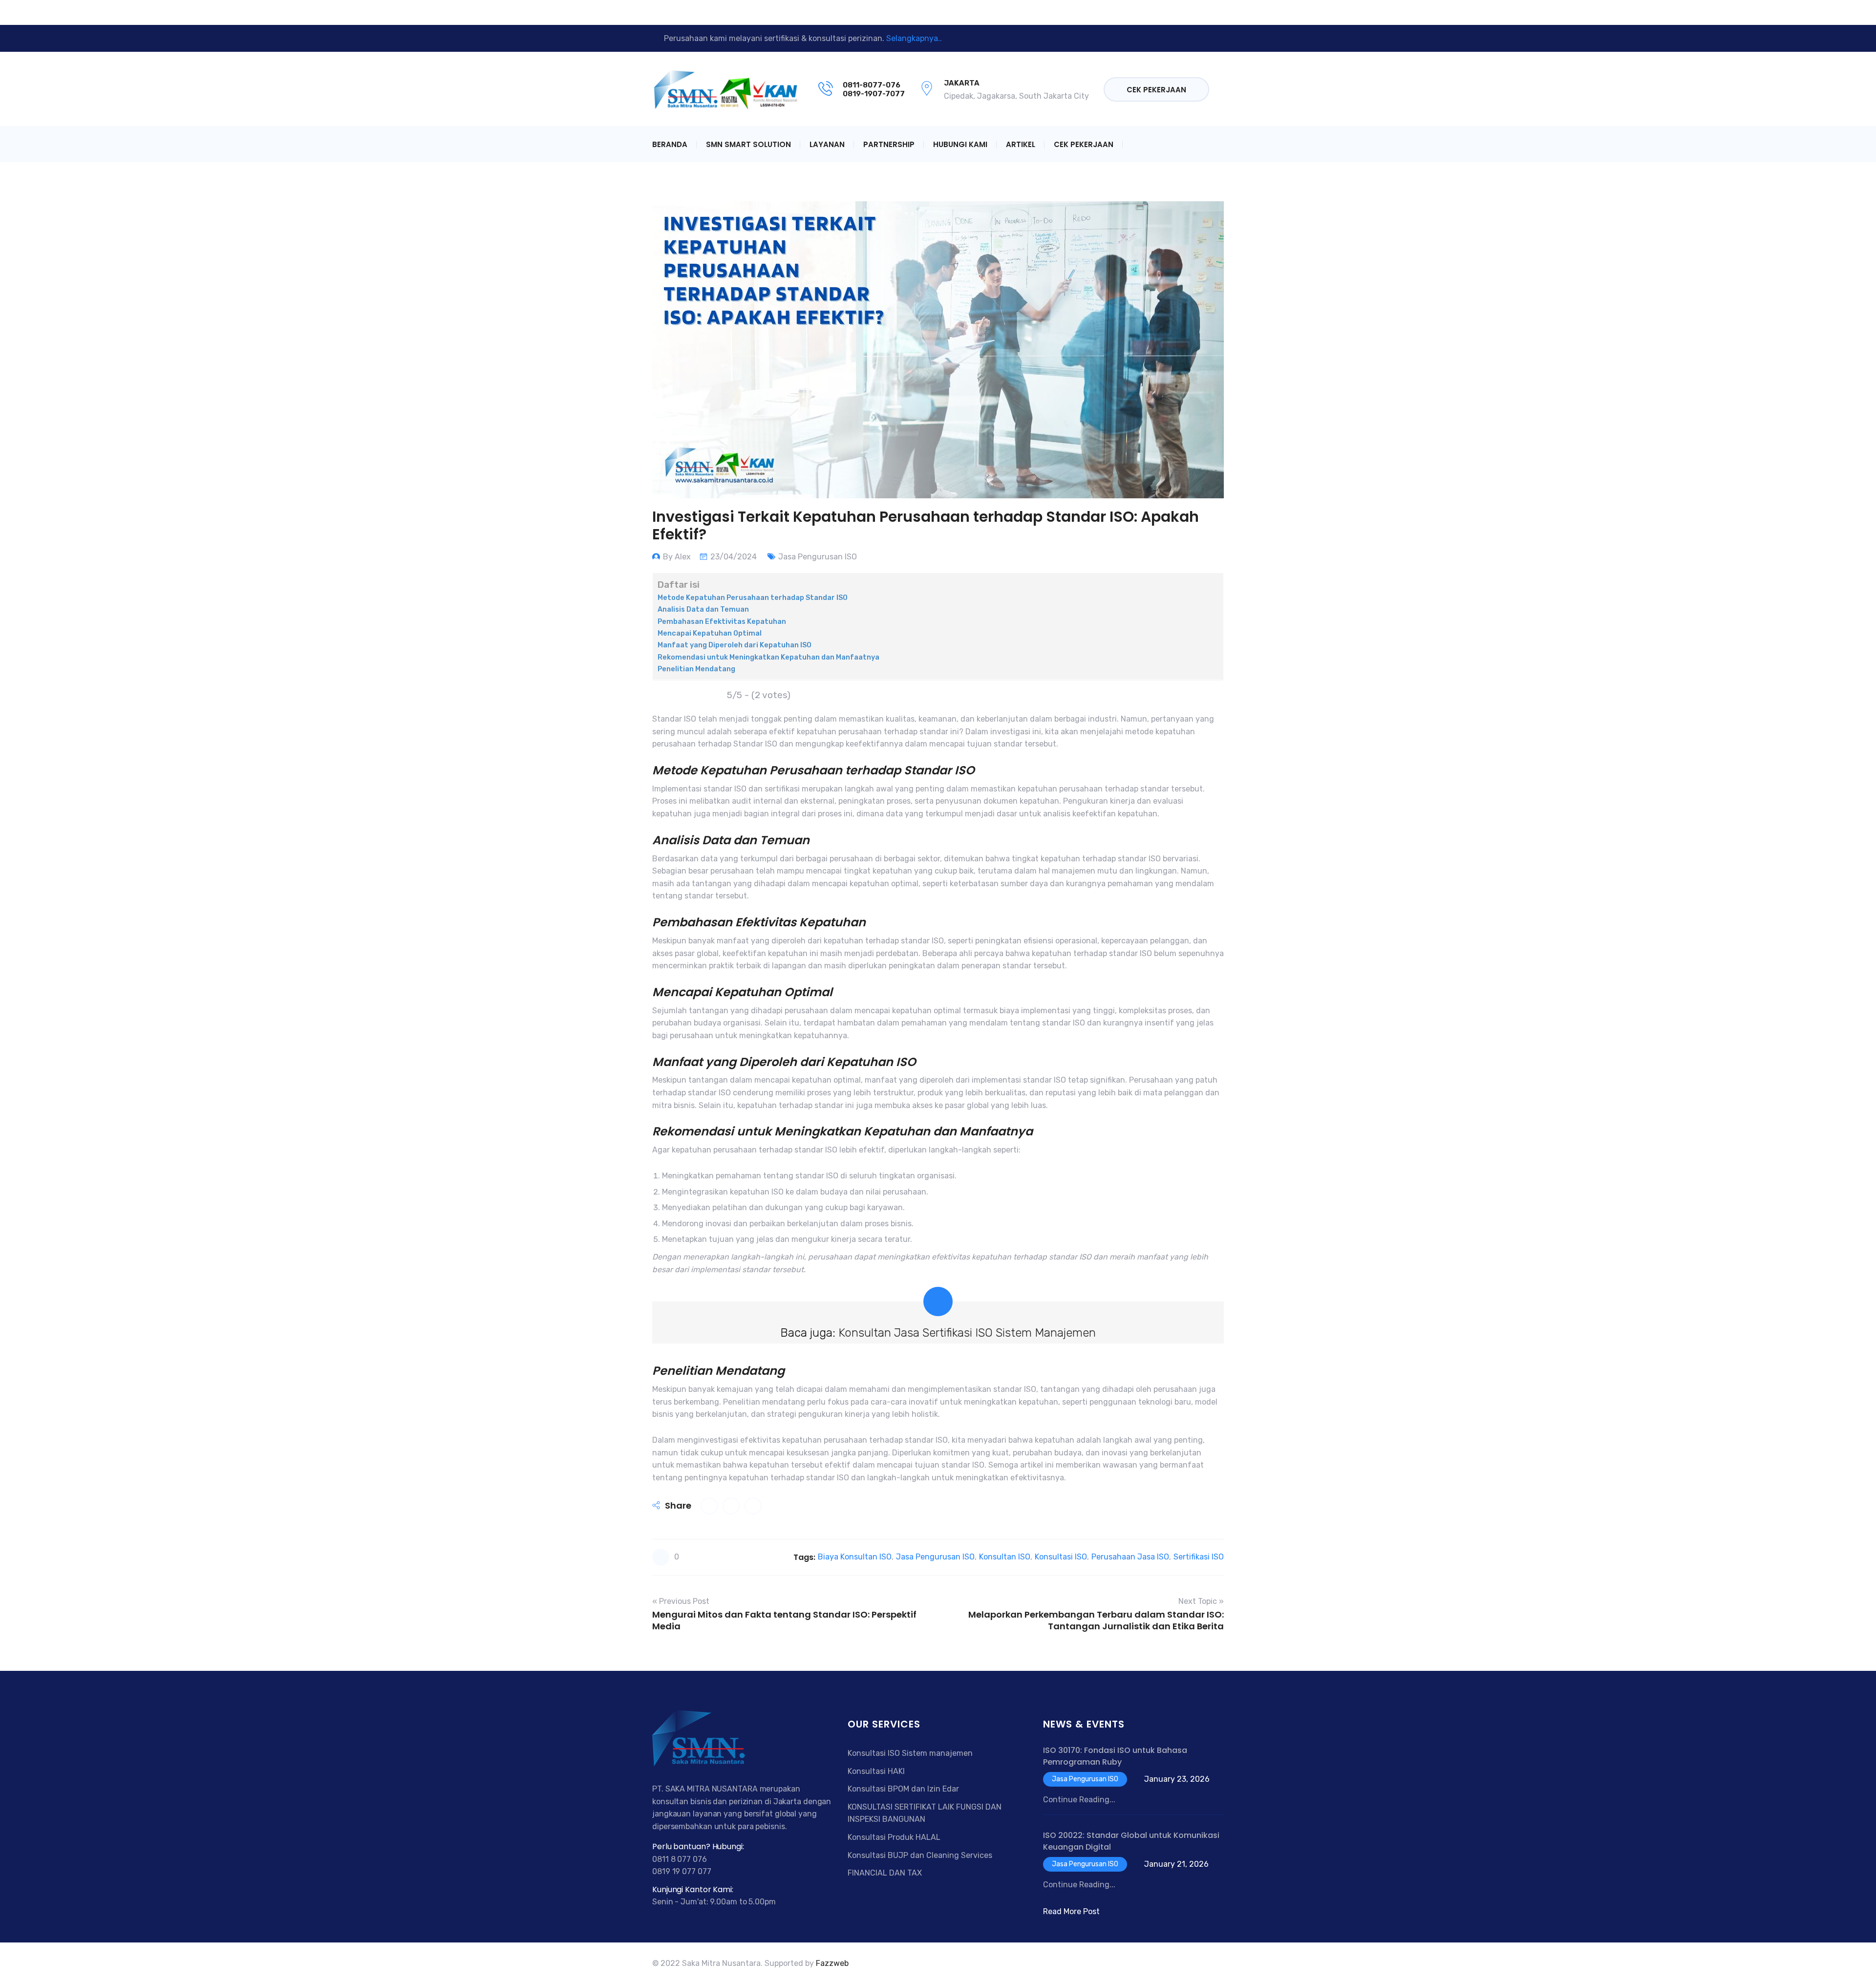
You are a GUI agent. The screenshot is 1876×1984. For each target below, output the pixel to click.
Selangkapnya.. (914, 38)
--
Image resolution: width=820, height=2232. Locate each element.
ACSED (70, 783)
...
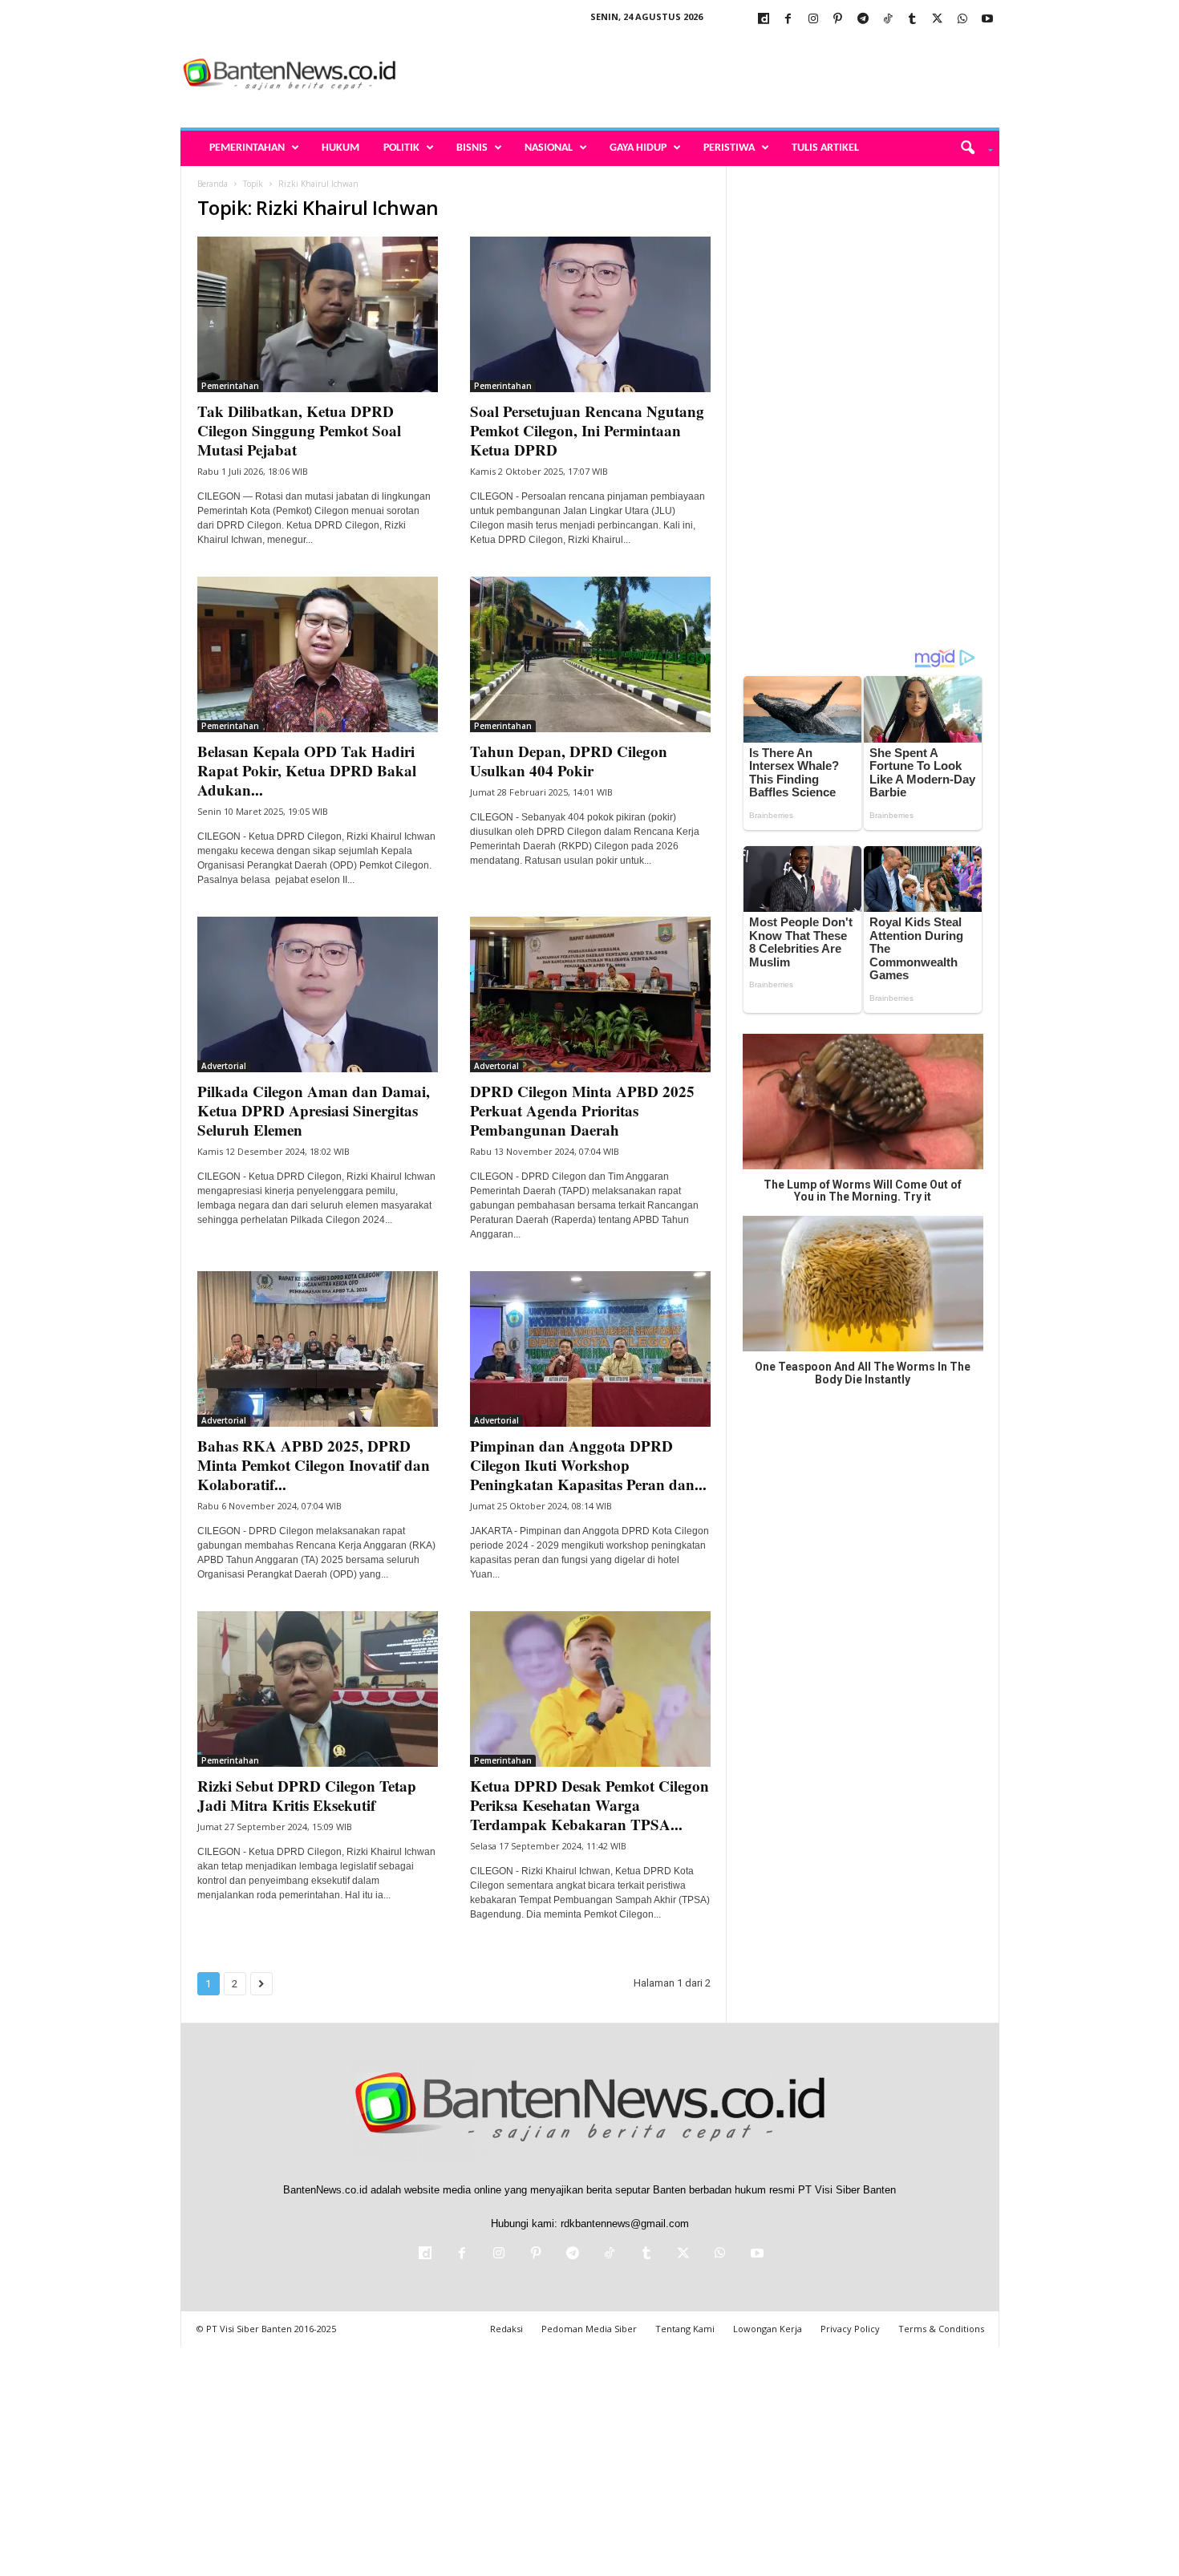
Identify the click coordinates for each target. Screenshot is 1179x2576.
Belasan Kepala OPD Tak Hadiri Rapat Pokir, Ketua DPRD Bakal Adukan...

What needs to be done: The required answer is the run of lines above, starting at the line with "Identify the click" and ending at the line with "Belasan Kepala OPD", reproduced exactly with both ends.

Answer space:
Identify the click coordinates for each target. Screenshot is 1179x2576.
Belasan Kepala OPD Tak Hadiri Rapat Pokir, Ketua DPRD Bakal Adukan...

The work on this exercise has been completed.